Pancreatic β-cell failure, clinical implications, and therapeutic strategies in type 2 diabetes
- PMID: 38479993
- PMCID: PMC10997226
- DOI: 10.1097/CM9.0000000000003034
Pancreatic β-cell failure, clinical implications, and therapeutic strategies in type 2 diabetes
Abstract
Pancreatic β-cell failure due to a reduction in function and mass has been defined as a primary contributor to the progression of type 2 diabetes (T2D). Reserving insulin-producing β-cells and hence restoring insulin production are gaining attention in translational diabetes research, and β-cell replenishment has been the main focus for diabetes treatment. Significant findings in β-cell proliferation, transdifferentiation, pluripotent stem cell differentiation, and associated small molecules have served as promising strategies to regenerate β-cells.

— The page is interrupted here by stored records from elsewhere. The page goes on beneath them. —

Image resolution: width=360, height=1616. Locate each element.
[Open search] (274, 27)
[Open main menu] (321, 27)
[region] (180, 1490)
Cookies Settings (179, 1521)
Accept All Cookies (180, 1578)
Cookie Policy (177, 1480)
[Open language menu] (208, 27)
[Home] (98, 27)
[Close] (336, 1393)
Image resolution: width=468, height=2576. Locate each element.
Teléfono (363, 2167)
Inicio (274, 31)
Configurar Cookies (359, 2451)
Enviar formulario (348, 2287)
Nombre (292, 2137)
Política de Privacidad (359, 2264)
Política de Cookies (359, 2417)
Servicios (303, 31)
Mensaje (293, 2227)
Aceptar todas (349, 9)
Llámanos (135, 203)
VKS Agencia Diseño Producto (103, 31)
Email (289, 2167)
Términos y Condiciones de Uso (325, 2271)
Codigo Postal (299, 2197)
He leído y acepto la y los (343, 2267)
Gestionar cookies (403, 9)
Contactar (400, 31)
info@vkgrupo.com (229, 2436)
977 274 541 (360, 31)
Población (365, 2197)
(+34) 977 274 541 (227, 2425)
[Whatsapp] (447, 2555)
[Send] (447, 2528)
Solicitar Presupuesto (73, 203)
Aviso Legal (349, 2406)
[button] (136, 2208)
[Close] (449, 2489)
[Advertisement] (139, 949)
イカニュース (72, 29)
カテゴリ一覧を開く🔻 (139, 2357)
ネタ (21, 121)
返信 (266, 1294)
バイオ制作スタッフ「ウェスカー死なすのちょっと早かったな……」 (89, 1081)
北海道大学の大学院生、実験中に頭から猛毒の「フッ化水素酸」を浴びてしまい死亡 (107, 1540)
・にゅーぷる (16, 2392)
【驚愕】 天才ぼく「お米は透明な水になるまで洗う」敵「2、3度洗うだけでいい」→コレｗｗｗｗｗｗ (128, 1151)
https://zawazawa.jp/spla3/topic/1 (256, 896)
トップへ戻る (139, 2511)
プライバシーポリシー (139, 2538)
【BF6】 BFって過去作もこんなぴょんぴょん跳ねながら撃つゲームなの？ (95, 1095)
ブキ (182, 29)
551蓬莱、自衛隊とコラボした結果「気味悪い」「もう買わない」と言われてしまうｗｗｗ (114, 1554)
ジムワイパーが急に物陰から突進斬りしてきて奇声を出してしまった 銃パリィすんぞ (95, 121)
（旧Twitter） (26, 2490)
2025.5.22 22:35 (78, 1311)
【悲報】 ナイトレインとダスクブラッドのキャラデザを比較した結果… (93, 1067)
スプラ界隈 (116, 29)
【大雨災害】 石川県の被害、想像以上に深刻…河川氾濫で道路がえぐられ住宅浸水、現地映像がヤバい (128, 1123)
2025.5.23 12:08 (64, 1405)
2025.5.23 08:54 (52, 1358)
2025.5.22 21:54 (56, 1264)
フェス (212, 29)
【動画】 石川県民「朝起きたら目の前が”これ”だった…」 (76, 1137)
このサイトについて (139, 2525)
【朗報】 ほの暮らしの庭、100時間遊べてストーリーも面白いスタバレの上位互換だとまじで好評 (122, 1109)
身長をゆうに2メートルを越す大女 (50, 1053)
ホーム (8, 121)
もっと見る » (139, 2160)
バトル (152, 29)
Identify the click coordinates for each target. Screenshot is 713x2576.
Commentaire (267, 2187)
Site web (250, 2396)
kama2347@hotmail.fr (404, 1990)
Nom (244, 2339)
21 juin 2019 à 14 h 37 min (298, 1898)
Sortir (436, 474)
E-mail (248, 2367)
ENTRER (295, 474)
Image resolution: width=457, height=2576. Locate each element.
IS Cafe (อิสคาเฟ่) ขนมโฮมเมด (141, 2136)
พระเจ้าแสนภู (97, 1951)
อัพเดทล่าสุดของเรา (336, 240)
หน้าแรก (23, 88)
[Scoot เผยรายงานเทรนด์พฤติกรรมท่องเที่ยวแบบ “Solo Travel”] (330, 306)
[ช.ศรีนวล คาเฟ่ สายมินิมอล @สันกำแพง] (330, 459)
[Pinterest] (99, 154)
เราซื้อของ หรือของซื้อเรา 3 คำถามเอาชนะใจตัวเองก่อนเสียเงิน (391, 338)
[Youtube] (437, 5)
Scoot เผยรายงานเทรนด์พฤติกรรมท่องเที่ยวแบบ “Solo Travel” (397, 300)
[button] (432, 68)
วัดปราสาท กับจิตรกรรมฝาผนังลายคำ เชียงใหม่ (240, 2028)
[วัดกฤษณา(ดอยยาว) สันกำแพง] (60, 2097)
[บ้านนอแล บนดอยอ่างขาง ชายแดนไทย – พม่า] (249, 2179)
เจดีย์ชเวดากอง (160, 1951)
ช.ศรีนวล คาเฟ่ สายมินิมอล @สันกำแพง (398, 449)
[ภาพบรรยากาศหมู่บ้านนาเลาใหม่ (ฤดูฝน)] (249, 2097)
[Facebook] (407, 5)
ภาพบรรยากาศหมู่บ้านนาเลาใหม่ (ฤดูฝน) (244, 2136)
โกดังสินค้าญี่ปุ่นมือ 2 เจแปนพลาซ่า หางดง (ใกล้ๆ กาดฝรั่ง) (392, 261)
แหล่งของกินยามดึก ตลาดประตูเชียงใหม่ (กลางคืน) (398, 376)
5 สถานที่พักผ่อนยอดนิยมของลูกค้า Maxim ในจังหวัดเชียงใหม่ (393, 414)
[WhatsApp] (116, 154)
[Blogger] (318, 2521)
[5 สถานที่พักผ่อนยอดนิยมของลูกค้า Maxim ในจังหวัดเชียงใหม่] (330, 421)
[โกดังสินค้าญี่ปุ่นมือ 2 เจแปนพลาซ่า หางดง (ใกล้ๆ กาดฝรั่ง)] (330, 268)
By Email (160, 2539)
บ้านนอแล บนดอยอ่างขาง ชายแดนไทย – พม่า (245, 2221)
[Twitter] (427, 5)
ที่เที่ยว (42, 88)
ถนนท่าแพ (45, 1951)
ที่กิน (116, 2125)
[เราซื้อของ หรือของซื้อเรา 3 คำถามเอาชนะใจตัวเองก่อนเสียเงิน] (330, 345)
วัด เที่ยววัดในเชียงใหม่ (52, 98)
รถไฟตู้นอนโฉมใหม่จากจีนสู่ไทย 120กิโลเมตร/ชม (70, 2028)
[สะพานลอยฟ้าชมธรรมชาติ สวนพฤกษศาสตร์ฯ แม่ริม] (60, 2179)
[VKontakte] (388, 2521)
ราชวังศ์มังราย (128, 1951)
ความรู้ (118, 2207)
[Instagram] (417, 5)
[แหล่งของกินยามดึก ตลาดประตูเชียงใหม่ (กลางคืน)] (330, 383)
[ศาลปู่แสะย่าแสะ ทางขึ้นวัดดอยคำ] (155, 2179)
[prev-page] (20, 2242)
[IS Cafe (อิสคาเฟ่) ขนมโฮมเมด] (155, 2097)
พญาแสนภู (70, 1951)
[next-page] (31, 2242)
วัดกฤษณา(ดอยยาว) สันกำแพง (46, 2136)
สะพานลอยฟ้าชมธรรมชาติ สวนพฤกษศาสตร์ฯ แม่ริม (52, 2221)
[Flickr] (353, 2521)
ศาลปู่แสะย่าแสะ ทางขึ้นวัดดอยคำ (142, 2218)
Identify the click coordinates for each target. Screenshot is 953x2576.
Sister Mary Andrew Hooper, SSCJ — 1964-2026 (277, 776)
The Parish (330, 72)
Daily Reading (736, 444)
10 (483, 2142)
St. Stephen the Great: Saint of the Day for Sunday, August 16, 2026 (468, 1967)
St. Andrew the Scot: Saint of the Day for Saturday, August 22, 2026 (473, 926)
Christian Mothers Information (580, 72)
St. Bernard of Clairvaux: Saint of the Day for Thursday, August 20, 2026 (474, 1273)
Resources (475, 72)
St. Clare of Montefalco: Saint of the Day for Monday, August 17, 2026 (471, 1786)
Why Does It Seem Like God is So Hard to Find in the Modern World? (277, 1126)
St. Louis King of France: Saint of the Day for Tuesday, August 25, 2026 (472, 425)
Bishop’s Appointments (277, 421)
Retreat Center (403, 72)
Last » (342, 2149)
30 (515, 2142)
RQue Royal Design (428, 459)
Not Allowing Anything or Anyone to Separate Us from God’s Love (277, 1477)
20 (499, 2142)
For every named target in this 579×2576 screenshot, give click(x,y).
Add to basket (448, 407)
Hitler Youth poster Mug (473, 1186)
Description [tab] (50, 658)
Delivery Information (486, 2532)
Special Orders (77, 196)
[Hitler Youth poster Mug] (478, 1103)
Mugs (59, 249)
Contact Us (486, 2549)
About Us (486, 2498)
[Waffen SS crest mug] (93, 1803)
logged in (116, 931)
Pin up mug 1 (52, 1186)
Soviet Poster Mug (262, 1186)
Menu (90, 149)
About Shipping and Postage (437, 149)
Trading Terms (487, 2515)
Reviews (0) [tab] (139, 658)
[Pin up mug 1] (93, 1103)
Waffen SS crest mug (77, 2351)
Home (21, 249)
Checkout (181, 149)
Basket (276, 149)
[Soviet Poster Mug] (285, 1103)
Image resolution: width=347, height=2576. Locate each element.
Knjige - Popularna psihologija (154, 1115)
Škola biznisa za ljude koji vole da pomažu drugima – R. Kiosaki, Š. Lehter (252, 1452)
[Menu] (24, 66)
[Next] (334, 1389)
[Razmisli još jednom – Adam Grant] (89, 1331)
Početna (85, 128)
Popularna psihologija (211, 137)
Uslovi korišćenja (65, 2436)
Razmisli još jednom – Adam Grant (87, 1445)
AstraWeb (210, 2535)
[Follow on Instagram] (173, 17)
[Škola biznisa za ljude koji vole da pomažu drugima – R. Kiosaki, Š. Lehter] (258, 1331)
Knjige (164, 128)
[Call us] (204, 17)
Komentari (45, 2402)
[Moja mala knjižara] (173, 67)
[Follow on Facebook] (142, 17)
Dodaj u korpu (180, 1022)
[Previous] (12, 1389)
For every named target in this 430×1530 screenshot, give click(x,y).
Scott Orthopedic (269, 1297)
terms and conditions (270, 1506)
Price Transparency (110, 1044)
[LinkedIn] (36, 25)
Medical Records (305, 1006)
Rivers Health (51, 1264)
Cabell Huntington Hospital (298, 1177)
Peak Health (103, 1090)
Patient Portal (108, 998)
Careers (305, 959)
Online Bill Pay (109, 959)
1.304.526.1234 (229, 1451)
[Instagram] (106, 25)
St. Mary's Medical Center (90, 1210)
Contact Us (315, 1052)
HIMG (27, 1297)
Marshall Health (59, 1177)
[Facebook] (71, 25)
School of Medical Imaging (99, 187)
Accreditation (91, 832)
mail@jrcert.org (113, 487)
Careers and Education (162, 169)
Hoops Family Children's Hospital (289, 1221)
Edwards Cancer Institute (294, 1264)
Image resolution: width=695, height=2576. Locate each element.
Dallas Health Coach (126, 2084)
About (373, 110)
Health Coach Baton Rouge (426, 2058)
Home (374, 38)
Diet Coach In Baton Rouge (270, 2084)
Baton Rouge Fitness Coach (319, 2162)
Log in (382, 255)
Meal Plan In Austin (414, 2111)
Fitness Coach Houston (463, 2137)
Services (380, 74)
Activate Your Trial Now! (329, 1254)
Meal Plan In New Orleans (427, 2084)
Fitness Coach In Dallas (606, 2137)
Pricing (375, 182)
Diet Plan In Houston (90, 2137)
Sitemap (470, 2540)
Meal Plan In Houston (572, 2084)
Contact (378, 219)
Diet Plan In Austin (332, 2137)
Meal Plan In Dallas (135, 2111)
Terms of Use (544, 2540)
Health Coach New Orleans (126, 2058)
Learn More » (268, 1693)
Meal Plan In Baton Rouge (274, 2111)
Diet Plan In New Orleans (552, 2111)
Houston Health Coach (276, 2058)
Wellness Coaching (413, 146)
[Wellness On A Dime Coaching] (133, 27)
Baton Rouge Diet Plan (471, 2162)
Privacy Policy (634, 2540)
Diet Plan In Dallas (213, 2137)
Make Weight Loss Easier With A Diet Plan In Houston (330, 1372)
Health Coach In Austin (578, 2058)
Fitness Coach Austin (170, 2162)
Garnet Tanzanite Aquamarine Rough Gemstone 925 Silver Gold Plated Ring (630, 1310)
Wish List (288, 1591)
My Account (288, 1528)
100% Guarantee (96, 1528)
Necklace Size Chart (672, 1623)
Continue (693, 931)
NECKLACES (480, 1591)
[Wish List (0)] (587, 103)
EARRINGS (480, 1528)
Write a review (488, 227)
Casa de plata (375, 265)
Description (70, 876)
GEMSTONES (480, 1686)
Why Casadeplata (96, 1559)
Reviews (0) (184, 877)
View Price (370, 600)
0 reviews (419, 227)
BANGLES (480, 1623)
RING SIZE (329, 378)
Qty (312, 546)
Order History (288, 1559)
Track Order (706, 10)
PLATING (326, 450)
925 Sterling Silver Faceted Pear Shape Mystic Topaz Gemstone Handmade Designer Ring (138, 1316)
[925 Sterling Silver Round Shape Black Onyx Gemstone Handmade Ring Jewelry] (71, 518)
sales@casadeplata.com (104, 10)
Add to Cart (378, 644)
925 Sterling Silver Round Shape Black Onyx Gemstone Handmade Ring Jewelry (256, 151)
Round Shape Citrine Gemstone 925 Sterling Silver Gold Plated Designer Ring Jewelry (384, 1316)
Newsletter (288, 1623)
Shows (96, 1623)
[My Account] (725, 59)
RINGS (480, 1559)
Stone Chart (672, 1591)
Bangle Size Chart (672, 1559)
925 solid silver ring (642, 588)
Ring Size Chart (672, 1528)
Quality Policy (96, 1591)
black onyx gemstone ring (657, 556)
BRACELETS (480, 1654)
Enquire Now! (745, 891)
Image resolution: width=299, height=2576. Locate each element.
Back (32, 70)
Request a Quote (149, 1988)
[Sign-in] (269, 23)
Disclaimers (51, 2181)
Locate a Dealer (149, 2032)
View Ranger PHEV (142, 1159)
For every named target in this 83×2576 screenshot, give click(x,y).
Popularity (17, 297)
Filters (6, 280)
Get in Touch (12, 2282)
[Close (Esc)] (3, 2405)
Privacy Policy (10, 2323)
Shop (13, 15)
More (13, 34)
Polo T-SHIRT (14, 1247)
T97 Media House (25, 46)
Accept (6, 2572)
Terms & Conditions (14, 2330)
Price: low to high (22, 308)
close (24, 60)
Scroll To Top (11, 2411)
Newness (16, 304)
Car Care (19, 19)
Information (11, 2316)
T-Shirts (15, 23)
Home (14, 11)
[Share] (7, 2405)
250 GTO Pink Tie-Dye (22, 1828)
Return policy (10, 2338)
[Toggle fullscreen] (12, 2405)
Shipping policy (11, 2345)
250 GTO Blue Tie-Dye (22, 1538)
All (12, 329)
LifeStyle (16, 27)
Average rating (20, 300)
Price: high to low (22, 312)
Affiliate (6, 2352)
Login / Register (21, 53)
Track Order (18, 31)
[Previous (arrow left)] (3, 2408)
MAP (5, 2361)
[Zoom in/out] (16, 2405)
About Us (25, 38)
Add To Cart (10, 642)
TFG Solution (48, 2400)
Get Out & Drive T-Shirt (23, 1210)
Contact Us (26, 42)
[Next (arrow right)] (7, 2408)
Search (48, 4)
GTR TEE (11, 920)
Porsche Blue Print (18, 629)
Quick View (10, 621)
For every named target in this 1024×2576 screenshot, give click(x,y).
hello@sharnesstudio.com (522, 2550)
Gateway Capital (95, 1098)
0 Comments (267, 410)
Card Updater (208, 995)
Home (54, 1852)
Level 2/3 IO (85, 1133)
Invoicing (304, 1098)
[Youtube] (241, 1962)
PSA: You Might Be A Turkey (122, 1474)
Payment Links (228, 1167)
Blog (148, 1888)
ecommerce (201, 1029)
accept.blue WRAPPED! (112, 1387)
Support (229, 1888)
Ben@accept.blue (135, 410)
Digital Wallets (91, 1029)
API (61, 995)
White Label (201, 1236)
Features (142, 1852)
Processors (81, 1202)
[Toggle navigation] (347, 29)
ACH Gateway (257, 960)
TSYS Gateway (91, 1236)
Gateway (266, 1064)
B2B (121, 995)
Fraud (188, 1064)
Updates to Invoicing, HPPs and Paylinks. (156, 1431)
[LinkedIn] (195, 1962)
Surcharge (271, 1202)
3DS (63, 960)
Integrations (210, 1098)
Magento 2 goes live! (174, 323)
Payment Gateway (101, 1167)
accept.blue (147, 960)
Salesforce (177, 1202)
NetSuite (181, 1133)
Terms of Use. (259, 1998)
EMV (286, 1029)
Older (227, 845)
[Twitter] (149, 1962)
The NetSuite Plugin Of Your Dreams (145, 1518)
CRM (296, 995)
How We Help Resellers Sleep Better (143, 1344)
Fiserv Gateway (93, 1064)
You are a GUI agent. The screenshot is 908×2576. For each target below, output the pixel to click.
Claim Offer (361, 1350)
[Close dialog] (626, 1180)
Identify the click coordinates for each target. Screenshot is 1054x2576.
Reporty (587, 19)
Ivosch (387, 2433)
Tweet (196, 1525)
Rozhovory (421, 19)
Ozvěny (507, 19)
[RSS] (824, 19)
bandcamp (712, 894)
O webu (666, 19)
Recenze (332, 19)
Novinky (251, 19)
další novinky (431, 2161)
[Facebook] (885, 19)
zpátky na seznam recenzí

In this review, we summarize current knowledge on the mechanisms implicated in β-cell dynamic processes under physiological and diabetic conditions, in which genetic factors, age-related alterations, metabolic stresses, and compromised identity are critical factors contributing to β-cell failure in T2D. The article also focuses on recent advances in therapeutic strategies for diabetes treatment by promoting β-cell proliferation, inducing non-β-cell transdifferentiation, and reprograming stem cell differentiation. Although a significant challenge remains for each of these strategies, the recognition of the mechanisms responsible for β-cell development and mature endocrine cell plasticity and remarkable advances in the generation of exogenous β-cells from stem cells and single-cell studies pave the way for developing potential approaches to cure diabetes.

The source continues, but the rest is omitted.